法句経 / 第二十二 地獄の部 三一三〜三一五
三一三 應に作すべきものは是を爲せ、勇健に此を行へ、疎漫なる外道は寧ろ多く塵を揚ぐ。 三一四 惡行は爲さざるを可とす、惡行は後に惱を招く、善行は爲さるゝを可とす、爲して後悔なし。 三一五 邊境の城は内外倶に守るが如く己を護れ、須臾も忽にすべからず。
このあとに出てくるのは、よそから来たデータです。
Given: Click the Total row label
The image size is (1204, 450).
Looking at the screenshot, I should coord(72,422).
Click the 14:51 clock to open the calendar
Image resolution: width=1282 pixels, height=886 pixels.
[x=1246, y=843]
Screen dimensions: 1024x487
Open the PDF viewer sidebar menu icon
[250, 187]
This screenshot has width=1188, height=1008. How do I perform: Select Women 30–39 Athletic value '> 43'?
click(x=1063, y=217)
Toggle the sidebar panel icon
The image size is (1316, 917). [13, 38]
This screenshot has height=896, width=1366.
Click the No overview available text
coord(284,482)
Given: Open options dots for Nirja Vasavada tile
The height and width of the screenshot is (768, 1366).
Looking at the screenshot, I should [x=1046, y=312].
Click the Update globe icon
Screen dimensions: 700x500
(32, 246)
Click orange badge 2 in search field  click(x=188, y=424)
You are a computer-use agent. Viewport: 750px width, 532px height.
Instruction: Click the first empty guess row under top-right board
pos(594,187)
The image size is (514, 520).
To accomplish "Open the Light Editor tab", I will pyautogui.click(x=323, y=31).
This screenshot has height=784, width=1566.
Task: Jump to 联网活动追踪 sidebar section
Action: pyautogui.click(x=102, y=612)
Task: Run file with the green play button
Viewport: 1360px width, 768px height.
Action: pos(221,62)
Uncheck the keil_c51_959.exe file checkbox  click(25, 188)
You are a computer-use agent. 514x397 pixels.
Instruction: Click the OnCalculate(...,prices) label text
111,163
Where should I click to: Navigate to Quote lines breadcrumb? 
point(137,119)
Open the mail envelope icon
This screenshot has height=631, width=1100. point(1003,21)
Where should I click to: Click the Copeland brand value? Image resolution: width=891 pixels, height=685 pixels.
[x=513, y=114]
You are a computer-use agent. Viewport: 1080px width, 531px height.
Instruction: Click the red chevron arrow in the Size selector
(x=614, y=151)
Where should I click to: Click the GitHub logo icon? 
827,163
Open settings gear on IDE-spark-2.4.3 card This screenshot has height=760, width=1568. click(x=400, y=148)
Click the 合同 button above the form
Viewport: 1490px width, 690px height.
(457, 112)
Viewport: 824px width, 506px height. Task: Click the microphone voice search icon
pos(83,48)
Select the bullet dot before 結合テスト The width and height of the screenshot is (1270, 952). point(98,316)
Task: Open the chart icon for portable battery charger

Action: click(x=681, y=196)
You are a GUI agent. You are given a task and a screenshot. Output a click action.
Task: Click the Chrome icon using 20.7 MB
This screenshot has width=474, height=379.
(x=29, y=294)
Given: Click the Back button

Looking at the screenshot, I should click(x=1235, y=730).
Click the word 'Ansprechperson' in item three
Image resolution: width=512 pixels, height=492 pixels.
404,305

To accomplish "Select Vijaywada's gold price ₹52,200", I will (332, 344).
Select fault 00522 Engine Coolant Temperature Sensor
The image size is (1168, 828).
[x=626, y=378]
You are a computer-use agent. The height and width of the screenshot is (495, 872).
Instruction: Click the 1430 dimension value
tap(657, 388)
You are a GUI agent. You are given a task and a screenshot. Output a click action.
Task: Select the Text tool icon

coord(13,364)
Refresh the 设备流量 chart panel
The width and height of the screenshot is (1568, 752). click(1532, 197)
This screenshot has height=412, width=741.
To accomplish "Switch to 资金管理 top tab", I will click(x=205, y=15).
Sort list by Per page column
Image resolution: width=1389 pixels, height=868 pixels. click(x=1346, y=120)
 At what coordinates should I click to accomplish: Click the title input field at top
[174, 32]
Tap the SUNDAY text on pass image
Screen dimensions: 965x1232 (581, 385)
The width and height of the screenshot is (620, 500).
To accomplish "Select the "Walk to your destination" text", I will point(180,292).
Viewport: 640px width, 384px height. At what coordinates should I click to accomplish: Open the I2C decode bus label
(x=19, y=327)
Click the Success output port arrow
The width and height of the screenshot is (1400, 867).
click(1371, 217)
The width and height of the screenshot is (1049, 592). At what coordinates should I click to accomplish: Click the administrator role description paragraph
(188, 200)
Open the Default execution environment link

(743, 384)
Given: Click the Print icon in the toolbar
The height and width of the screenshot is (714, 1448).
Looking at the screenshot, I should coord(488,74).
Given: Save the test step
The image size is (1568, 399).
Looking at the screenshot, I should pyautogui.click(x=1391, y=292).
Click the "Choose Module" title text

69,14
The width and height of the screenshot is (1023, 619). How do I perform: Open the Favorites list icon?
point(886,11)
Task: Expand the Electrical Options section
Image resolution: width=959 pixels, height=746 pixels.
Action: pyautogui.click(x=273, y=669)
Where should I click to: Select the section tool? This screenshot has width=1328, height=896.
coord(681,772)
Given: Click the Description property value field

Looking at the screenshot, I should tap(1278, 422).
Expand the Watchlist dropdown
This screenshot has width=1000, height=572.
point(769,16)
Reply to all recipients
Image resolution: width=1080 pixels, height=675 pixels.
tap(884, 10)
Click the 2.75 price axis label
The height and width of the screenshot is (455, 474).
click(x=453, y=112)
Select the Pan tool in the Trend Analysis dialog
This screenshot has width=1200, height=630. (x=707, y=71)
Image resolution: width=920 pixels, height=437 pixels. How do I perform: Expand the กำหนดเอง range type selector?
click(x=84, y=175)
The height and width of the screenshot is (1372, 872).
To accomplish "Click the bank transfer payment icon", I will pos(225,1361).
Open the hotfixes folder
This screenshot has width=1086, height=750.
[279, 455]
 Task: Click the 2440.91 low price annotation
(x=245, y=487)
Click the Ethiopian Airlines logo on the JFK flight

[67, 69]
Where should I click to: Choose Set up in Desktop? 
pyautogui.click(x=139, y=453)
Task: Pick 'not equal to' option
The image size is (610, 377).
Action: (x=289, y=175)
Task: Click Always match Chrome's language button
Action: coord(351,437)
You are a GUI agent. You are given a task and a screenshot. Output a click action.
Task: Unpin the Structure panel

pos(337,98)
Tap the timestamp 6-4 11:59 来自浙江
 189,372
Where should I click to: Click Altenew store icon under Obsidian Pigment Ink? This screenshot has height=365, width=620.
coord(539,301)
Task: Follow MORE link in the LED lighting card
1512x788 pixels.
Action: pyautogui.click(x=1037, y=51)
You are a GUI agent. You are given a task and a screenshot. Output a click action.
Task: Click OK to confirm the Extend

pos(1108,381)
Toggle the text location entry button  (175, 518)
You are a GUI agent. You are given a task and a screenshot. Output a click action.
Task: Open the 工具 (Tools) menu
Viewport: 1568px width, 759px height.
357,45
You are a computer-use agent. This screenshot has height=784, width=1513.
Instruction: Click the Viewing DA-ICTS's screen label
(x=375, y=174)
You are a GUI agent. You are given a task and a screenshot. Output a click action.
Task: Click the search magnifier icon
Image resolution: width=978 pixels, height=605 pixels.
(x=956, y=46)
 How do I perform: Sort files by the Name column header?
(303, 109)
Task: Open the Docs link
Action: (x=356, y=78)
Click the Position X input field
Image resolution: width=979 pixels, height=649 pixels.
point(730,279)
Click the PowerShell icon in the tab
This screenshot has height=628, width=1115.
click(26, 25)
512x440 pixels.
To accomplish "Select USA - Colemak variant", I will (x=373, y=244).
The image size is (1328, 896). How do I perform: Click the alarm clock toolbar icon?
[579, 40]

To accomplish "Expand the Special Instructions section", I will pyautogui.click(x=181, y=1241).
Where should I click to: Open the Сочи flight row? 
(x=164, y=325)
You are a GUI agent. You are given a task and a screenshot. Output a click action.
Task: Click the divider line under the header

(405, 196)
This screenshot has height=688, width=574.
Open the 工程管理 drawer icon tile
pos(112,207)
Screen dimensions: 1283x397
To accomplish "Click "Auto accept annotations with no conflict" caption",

新字:三一三 応に作すべきものは是を為せ、勇健に此を行へ、疎漫なる外道は寧ろ多く塵を揚ぐ。 三一四 悪行は為さざるを可とす、悪行は後に悩を招く、善行は為さるゝを可とす、為して後悔なし。 三一五 辺境の城は内外倶に守るが如く己を護れ、須臾も忽にすべからず。
書き下し
三一三 応に作すべきものは是を為せ、勇健に此を行へ、疎漫なる外道は寧ろ多く塵を揚ぐ。 三一四 悪行は為さざるを可とす、悪行は後に悩を招く、善行は為さるゝを可とす、為して後悔なし。 三一五 辺境の城は内外倶に守るが如く己を護れ、須臾も忽にすべからず。
現代語訳
なすべきものはこれを為せ。勇ましく健やかにこれを行え。緩やかでだらしのない出家は、かえって多くの塵を巻き上げる。悪しき行いは為さないのがよい。悪しき行いは後に悩みを招く。善き行いは為されるのがよい。為して後悔がない。国境の城を内も外もともに守るように、自分を護れ。わずかの間もおろそかにしてはならない。
解説
三一三の「疎漫なる外道は寧ろ多く塵を揚ぐ」が面白い。中途半端にだらしなくやると、かえって埃が立つ。やるならきちんとやれ、という実務的な忠告である。三一四は悪と善を、後悔という一点で比べる。悪は後に悩みを招き、善は後悔がない。倫理の根拠を、外の裁きではなく本人の後味に置いている。三一五の「邊境の城は内外倶に守るが如く己を護れ」は、国境の城の比喩だ。城は外からの敵だけでなく、内側の裏切りにも備える。自分を護るという作業も同じで、外から来る誘惑と、内から湧く油断の両方に備えがいる。「須臾も忽にすべからず」——ほんの一瞬も気を抜くな。城は、気を抜いた一瞬に落ちるからである。